Legion Command Squad
Like Praetors and Centurions command squads come in three flavours: Tartaros, Cataphractii and Vanilla. As with those, the Vanilla choice is probably the most efficient and flexibly useful, but all of them are extremely solid.
The terminator versions are basically just slightly tweaked Legion Terminator units that don’t take up a slot since you put them with a Master of the Legion as a retinue. They can have fewer models (3 models at minimum) or they can have the normal minimum size (5 models) but they can’t get up to 10 terminators in a unit like their Elite slot counterparts. They do get WS 5 which is a significant bump, and probably makes them worth taking on their own, and one of their number is a Standard Bearer bringing a Legion Standard that makes this unit Line. All in all if you have a terminator Praetor bringing one of these units is a very good idea.

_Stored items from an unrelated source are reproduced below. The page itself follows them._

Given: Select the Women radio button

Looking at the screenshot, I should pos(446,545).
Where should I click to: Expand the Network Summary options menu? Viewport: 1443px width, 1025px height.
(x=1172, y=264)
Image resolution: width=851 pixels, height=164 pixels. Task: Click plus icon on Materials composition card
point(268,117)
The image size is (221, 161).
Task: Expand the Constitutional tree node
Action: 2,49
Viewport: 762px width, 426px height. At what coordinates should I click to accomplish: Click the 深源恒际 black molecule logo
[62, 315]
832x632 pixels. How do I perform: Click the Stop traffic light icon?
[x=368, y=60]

Where command squads get spicy is with the standard Legion Command Squad. These are the command squad equivalent of Veterans, like the terminators are of their Elite choice, but all the models in the unit get artificer armour. This is a huge jump as a 2+ save is a tremendous boost over a 3+ thanks to the paucity of of ap2 in the game. They don’t have an invulnerable save so they’re still not as tough as the terminators, but their unit size caps out at 9 models (for some reason) so you can have a decent number and a big block of these with power weapons will be scary and tough and generally do work. Especially since they’re also Line. If you can take a command squad it feels silly to not take a command squad.

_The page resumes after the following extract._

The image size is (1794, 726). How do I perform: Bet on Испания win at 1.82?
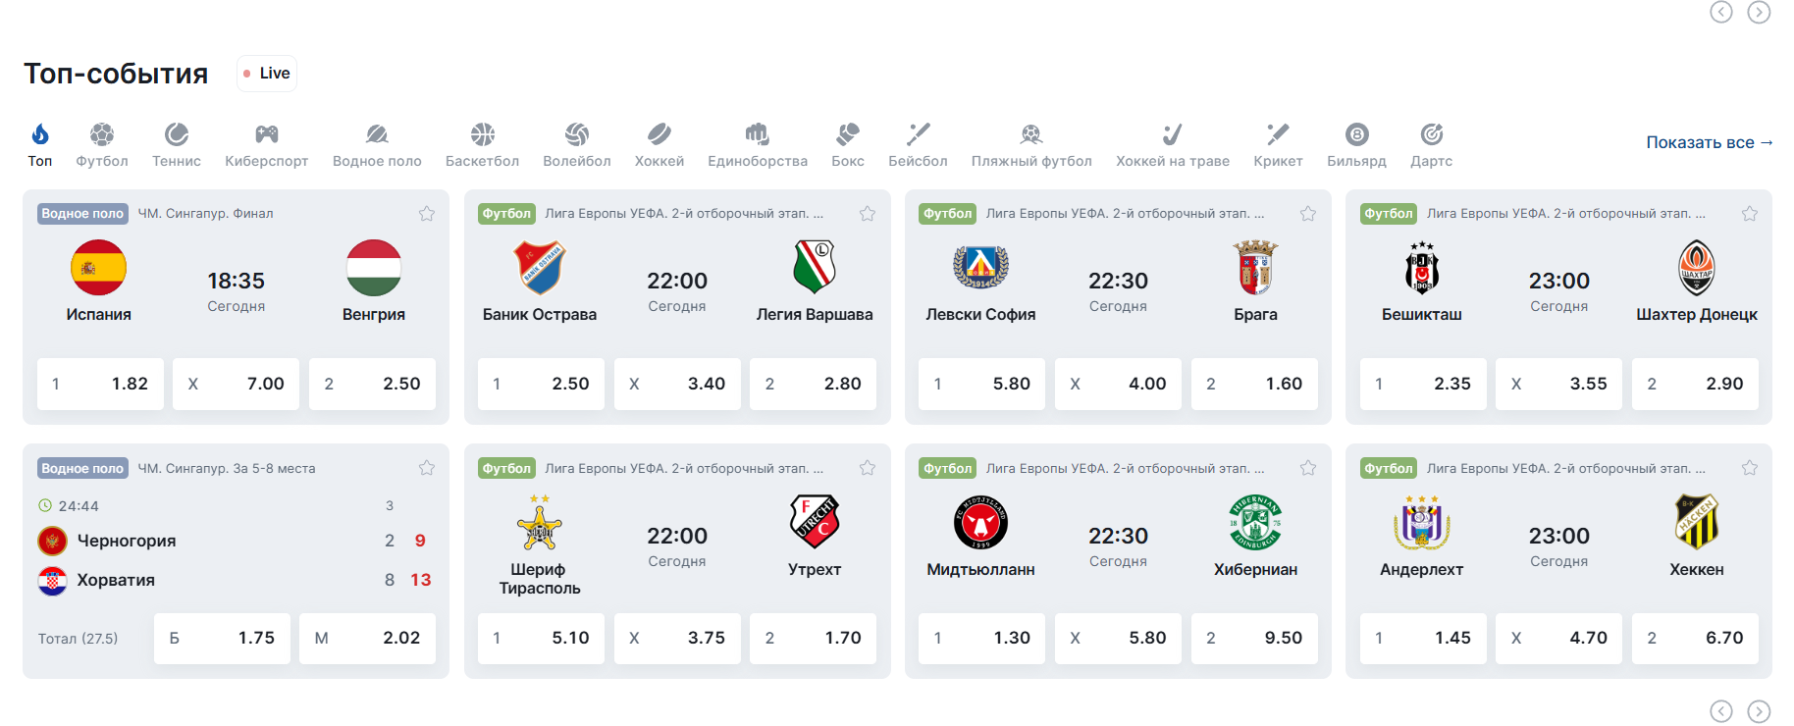[100, 384]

Legion Damocles Command Rhino
What a weird unit. You can basically pack a centurion or praetor in artificer armour and a small command squad into one of these and in return you get a couple of benefits. First you get an 18″ bubble of the character’s leadership for your other units to use (which is actually pretty significant given the impact of Leadership in the game, especially with pinning being so potent) and second you get to reroll all your reserve rolls. This latter is great, especially if you have significant reserves coming in, but it’s not universal. If you have a reserve-heavy list and you have a battle plan that relies on it being as consistent as possible, this might be worth it. The Leadership buff is trickier in some ways – the most important things this is going to buff is resisting pinning (which this absolutely does) and also stopping units falling back from combat and getting swept. Now it can do this, but 18″ isn’t that far and anything that’s threatening a unit within that distance aggressively with close combat is probably a bit close to the Damocles for comfort. Played carefully it’s potentially big, but you can’t assume it will always work. The bigger issue in some ways is it leaves your Big Guy stuck in a metal box when really to get his points value back he needs to be out there killing stuff. A pick for a particular kind of army that isn’t a must have by any stretch of the imagination.
Wrapping Things Up
The HQ slot, like the Troop slot, is one that you’ll have to interact with no matter what kind of army you choose. Those there are only a small number of datasheet entries, and most of them are different versions of the same thing, this hides the real variety of the slot, which is consuls. Regardless, you HQ slots can be powerful combatants and you shouldn’t be leaving them on the bench the whole game (or in a Damocles Rhino).